>>>

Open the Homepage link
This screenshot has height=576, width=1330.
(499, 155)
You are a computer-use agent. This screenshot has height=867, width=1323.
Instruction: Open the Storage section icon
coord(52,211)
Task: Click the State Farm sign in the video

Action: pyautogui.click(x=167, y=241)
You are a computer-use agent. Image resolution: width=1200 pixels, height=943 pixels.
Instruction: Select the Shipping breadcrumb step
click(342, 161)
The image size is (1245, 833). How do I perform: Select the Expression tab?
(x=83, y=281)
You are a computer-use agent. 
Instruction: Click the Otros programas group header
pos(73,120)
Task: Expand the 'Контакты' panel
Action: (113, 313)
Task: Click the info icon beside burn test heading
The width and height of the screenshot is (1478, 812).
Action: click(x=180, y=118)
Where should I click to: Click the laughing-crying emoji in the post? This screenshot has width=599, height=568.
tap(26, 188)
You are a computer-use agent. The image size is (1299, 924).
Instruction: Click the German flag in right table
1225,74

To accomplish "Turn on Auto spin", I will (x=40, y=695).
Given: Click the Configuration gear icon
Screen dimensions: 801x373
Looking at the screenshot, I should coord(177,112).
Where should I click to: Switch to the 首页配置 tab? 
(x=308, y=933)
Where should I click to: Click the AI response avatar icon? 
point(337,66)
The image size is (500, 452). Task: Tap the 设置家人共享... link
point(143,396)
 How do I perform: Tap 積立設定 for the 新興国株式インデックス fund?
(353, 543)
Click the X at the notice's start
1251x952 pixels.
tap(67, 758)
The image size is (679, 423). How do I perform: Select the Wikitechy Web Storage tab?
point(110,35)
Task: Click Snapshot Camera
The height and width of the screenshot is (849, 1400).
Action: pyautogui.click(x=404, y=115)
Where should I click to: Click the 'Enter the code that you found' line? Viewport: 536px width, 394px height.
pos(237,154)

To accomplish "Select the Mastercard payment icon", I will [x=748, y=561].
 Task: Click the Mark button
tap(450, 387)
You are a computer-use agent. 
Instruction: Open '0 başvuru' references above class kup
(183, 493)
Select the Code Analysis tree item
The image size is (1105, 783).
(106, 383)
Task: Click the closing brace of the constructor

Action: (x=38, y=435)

<<<

• Task goal: Can you reproduce the data above verbatim, from its first line through the line containing "point(110,35)"?

• Exercise response:
Open the Homepage link
This screenshot has height=576, width=1330.
(499, 155)
You are a computer-use agent. This screenshot has height=867, width=1323.
Instruction: Open the Storage section icon
coord(52,211)
Task: Click the State Farm sign in the video

Action: pyautogui.click(x=167, y=241)
You are a computer-use agent. Image resolution: width=1200 pixels, height=943 pixels.
Instruction: Select the Shipping breadcrumb step
click(342, 161)
The image size is (1245, 833). How do I perform: Select the Expression tab?
(x=83, y=281)
You are a computer-use agent. 
Instruction: Click the Otros programas group header
pos(73,120)
Task: Expand the 'Контакты' panel
Action: (113, 313)
Task: Click the info icon beside burn test heading
The width and height of the screenshot is (1478, 812).
Action: click(x=180, y=118)
Where should I click to: Click the laughing-crying emoji in the post? This screenshot has width=599, height=568.
tap(26, 188)
You are a computer-use agent. The image size is (1299, 924).
Instruction: Click the German flag in right table
1225,74

To accomplish "Turn on Auto spin", I will (x=40, y=695).
Given: Click the Configuration gear icon
Screen dimensions: 801x373
Looking at the screenshot, I should coord(177,112).
Where should I click to: Switch to the 首页配置 tab? 
(x=308, y=933)
Where should I click to: Click the AI response avatar icon? 
point(337,66)
The image size is (500, 452). Task: Tap the 设置家人共享... link
point(143,396)
 How do I perform: Tap 積立設定 for the 新興国株式インデックス fund?
(353, 543)
Click the X at the notice's start
1251x952 pixels.
tap(67, 758)
The image size is (679, 423). How do I perform: Select the Wikitechy Web Storage tab?
point(110,35)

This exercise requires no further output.